PHOTO / How are blacks presented? A portrait photograph is far from neutral, neither guilty nor innocent – but with varying degrees of sharpness, vulnerability and complexity.




(THIS ARTICLE IS MACHINE TRANSLATED by Google from Norwegian)

If the portrait photograph tells the story of who is remembered, how can it at the same time tell the story of those who are forgotten? For example, there is the picture documenting the song of the counter-altar Marian Anderson at the Lincoln monument in 1939 [look over. Scurlock Studio Records, Archives Center, National Museum Of American History, Smithsonian Institution. Kay Petersonarchives Centernmah. Rights & Reproductions.] for thousands of listeners and millions of radio listeners – a specific photograph taken by Robert S. Shurlock:

The picture shows her in profile, she stands and sings with her eyes closed, in a fur coat with a long row of microphones in front of her, engrossed and concentrated on the performance. In the background, the recognizable steps of the monument and some listeners can be seen, but the huge crowd listening to the song is not visible from the angle the photo was taken from.

Anderson's performance was an important moment in the struggle for American civil rights. The photo was taken at the same location as Martin Luther King jr. a few years later gave his famous speech «I Have a Dream». I study the photograph of her again, and it contains a "lie": She is in a brown coat with an orange outfit, but it does not appear in black and white photographs. At the same time, I do not understand why so few know about this image? I get the answer several years later from contemporary photographer Carrie Mae Weems, as in her series Slow Fade to Black (2010–11) deliberately blurred images of black singers – such as Marian Anderson – to emphasize their omission in society's memory and history, as black women are rarely found in history books.

Unfortunate portrayal of blacks

The photograph by Anderson is an example of the oldest form of photography: portrait photography. It has a lot in common with the art tradition. Portrait photography has undergone several historical changes, from studio backgrounds, artificial light and objects, poses that emphasized or captured status and personality, to more natural surroundings and layouts. But natural does not mean neutral, neither in the world of photography nor in art.
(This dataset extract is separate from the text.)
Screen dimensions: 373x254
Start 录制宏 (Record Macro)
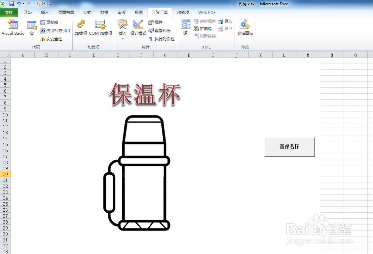coord(50,22)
Carrie Mae Weems, Slow Fade To Black

In a larger context, portrait photography can be described as images and performances that also contain omissions and failure. If we see how blacks have been presented and depicted in Western tradition up to modern times, they are rarely depicted for their own sake, but often as part of a family portrait or photographed with their slave owner. European photography usually avoided the explicit racist exaggerations often seen on the other side of the Atlantic (with its popular characters Uncle Tom, Mammy, Jim Crow). Tendencies toward objectification, black sexuality, and the celebration of services rendered were more common (David Bindman).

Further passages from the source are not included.